## INSTRUCTIONS TO FOLLOW
Every entry, from first to last, must be written out exactly.

## SOURCE DATA
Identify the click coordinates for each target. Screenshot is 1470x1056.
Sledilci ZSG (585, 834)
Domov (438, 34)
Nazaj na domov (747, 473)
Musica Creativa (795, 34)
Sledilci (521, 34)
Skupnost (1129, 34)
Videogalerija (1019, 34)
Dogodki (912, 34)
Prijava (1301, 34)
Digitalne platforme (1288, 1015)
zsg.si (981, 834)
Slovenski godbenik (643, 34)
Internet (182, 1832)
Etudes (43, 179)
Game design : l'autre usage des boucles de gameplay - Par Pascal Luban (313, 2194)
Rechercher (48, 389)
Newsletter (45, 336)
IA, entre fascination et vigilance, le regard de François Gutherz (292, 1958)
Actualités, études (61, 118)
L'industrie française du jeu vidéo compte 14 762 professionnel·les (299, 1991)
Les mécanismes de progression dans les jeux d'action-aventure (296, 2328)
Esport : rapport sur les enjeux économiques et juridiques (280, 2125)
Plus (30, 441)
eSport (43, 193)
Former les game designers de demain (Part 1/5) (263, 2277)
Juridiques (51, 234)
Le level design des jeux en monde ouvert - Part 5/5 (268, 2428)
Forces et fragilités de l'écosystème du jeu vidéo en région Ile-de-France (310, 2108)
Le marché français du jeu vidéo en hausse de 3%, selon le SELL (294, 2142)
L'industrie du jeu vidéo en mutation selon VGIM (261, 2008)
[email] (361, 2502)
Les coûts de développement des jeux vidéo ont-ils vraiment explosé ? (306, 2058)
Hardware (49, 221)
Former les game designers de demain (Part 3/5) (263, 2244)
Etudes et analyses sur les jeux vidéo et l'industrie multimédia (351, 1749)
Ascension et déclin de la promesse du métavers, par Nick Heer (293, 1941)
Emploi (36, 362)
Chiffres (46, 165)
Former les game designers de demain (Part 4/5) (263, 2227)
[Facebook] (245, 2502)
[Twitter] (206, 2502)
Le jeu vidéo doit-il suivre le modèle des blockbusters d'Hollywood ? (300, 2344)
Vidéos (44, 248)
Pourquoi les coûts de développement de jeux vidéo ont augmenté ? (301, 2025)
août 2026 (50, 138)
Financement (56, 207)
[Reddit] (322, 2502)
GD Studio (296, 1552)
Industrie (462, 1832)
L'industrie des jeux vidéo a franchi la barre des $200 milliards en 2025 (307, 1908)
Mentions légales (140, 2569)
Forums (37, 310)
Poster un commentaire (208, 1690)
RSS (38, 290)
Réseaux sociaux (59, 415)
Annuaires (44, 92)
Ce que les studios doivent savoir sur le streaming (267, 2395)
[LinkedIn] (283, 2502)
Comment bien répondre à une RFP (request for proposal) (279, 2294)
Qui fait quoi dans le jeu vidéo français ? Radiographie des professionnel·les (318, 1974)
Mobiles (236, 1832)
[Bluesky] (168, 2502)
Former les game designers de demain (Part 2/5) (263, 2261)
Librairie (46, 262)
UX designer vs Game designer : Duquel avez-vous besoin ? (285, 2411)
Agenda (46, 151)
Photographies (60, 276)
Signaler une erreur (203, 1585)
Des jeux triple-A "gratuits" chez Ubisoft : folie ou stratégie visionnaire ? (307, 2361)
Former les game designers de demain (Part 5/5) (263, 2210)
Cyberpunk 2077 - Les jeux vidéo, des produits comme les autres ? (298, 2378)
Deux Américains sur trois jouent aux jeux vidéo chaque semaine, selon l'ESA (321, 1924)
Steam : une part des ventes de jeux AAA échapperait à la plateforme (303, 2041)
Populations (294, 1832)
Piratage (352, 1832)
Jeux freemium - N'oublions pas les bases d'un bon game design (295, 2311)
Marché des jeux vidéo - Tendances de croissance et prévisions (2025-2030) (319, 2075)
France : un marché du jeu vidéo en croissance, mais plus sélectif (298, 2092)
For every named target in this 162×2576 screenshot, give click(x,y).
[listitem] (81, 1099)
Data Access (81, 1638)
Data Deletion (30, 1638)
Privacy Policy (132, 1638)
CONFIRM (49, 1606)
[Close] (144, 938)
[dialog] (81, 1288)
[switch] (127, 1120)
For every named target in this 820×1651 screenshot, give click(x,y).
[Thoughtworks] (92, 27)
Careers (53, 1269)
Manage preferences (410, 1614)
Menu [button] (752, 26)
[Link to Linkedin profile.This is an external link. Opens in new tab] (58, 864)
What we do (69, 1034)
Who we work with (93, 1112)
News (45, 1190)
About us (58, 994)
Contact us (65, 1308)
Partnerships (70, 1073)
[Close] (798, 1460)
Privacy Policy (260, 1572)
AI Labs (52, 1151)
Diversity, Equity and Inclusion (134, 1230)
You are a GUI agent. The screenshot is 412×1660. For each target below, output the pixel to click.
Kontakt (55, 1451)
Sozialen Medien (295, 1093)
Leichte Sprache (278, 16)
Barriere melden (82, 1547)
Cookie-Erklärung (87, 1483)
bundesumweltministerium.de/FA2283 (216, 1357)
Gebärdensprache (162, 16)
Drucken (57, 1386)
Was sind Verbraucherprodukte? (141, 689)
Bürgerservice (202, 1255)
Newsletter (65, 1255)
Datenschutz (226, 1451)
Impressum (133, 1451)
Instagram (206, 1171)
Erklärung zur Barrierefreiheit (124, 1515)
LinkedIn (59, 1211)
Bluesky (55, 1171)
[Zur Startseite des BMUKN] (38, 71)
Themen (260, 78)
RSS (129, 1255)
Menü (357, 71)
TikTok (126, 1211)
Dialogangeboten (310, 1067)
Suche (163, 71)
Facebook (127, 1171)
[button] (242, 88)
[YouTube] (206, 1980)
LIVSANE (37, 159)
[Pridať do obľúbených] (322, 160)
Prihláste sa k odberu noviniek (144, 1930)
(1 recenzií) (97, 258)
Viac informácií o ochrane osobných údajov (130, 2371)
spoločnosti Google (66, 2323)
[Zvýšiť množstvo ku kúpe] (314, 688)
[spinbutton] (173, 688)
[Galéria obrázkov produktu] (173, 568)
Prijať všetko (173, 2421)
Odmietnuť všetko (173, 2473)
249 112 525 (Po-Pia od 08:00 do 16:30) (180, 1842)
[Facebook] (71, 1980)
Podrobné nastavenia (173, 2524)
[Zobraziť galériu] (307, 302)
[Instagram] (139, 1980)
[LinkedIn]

## ANSWER AREA
Identify the click coordinates for each target. Screenshot is 1470x1056.
Sledilci ZSG (585, 834)
Domov (438, 34)
Nazaj na domov (747, 473)
Musica Creativa (795, 34)
Sledilci (521, 34)
Skupnost (1129, 34)
Videogalerija (1019, 34)
Dogodki (912, 34)
Prijava (1301, 34)
Digitalne platforme (1288, 1015)
zsg.si (981, 834)
Slovenski godbenik (643, 34)
Internet (182, 1832)
Etudes (43, 179)
Game design : l'autre usage des boucles de gameplay - Par Pascal Luban (313, 2194)
Rechercher (48, 389)
Newsletter (45, 336)
IA, entre fascination et vigilance, le regard de François Gutherz (292, 1958)
Actualités, études (61, 118)
L'industrie française du jeu vidéo compte 14 762 professionnel·les (299, 1991)
Les mécanismes de progression dans les jeux d'action-aventure (296, 2328)
Esport : rapport sur les enjeux économiques et juridiques (280, 2125)
Plus (30, 441)
eSport (43, 193)
Former les game designers de demain (Part 1/5) (263, 2277)
Juridiques (51, 234)
Le level design des jeux en monde ouvert - Part 5/5 (268, 2428)
Forces et fragilités de l'écosystème du jeu vidéo en région Ile-de-France (310, 2108)
Le marché français du jeu vidéo en hausse de 3%, selon le SELL (294, 2142)
L'industrie du jeu vidéo en mutation selon VGIM (261, 2008)
[email] (361, 2502)
Les coûts de développement des jeux vidéo ont-ils vraiment explosé ? (306, 2058)
Hardware (49, 221)
Former les game designers de demain (Part 3/5) (263, 2244)
Etudes et analyses sur les jeux vidéo et l'industrie multimédia (351, 1749)
Ascension et déclin de la promesse du métavers, par Nick Heer (293, 1941)
Emploi (36, 362)
Chiffres (46, 165)
Former les game designers de demain (Part 4/5) (263, 2227)
[Facebook] (245, 2502)
[Twitter] (206, 2502)
Le jeu vidéo doit-il suivre le modèle des blockbusters d'Hollywood ? (300, 2344)
Vidéos (44, 248)
Pourquoi les coûts de développement de jeux vidéo ont augmenté ? (301, 2025)
août 2026 (50, 138)
Financement (56, 207)
[Reddit] (322, 2502)
GD Studio (296, 1552)
Industrie (462, 1832)
L'industrie des jeux vidéo a franchi la barre des $200 milliards en 2025 (307, 1908)
Mentions légales (140, 2569)
Forums (37, 310)
Poster un commentaire (208, 1690)
RSS (38, 290)
Réseaux sociaux (59, 415)
Annuaires (44, 92)
Ce que les studios doivent savoir sur le streaming (267, 2395)
[LinkedIn] (283, 2502)
Comment bien répondre à une RFP (request for proposal) (279, 2294)
Qui fait quoi dans le jeu vidéo français ? Radiographie des professionnel·les (318, 1974)
Mobiles (236, 1832)
[Bluesky] (168, 2502)
Former les game designers de demain (Part 2/5) (263, 2261)
Librairie (46, 262)
UX designer vs Game designer : Duquel avez-vous besoin ? (285, 2411)
Agenda (46, 151)
Photographies (60, 276)
Signaler une erreur (203, 1585)
Des jeux triple-A "gratuits" chez Ubisoft : folie ou stratégie visionnaire ? (307, 2361)
Former les game designers de demain (Part 5/5) (263, 2210)
Cyberpunk 2077 - Les jeux vidéo, des produits comme les autres ? (298, 2378)
Deux Américains sur trois jouent aux jeux vidéo chaque semaine, selon l'ESA (321, 1924)
Steam : une part des ventes de jeux AAA échapperait à la plateforme (303, 2041)
Populations (294, 1832)
Piratage (352, 1832)
Jeux freemium - N'oublions pas les bases d'un bon game design (295, 2311)
Marché des jeux vidéo - Tendances de croissance et prévisions (2025-2030) (319, 2075)
France : un marché du jeu vidéo en croissance, mais plus sélectif (298, 2092)
For every named target in this 162×2576 screenshot, give click(x,y).
[listitem] (81, 1099)
Data Access (81, 1638)
Data Deletion (30, 1638)
Privacy Policy (132, 1638)
CONFIRM (49, 1606)
[Close] (144, 938)
[dialog] (81, 1288)
[switch] (127, 1120)
For every named target in this 820×1651 screenshot, give click(x,y).
[Thoughtworks] (92, 27)
Careers (53, 1269)
Manage preferences (410, 1614)
Menu [button] (752, 26)
[Link to Linkedin profile.This is an external link. Opens in new tab] (58, 864)
What we do (69, 1034)
Who we work with (93, 1112)
News (45, 1190)
About us (58, 994)
Contact us (65, 1308)
Partnerships (70, 1073)
[Close] (798, 1460)
Privacy Policy (260, 1572)
AI Labs (52, 1151)
Diversity, Equity and Inclusion (134, 1230)
You are a GUI agent. The screenshot is 412×1660. For each target below, output the pixel to click.
Kontakt (55, 1451)
Sozialen Medien (295, 1093)
Leichte Sprache (278, 16)
Barriere melden (82, 1547)
Cookie-Erklärung (87, 1483)
bundesumweltministerium.de/FA2283 (216, 1357)
Gebärdensprache (162, 16)
Drucken (57, 1386)
Was sind Verbraucherprodukte? (141, 689)
Bürgerservice (202, 1255)
Newsletter (65, 1255)
Datenschutz (226, 1451)
Impressum (133, 1451)
Instagram (206, 1171)
Erklärung zur Barrierefreiheit (124, 1515)
LinkedIn (59, 1211)
Bluesky (55, 1171)
[Zur Startseite des BMUKN] (38, 71)
Themen (260, 78)
RSS (129, 1255)
Menü (357, 71)
TikTok (126, 1211)
Dialogangeboten (310, 1067)
Suche (163, 71)
Facebook (127, 1171)
[button] (242, 88)
[YouTube] (206, 1980)
LIVSANE (37, 159)
[Pridať do obľúbených] (322, 160)
Prihláste sa k odberu noviniek (144, 1930)
(1 recenzií) (97, 258)
Viac informácií o ochrane osobných údajov (130, 2371)
spoločnosti Google (66, 2323)
[Zvýšiť množstvo ku kúpe] (314, 688)
[spinbutton] (173, 688)
[Galéria obrázkov produktu] (173, 568)
Prijať všetko (173, 2421)
Odmietnuť všetko (173, 2473)
249 112 525 (Po-Pia od 08:00 do 16:30) (180, 1842)
[Facebook] (71, 1980)
Podrobné nastavenia (173, 2524)
[Zobraziť galériu] (307, 302)
[Instagram] (139, 1980)
[LinkedIn]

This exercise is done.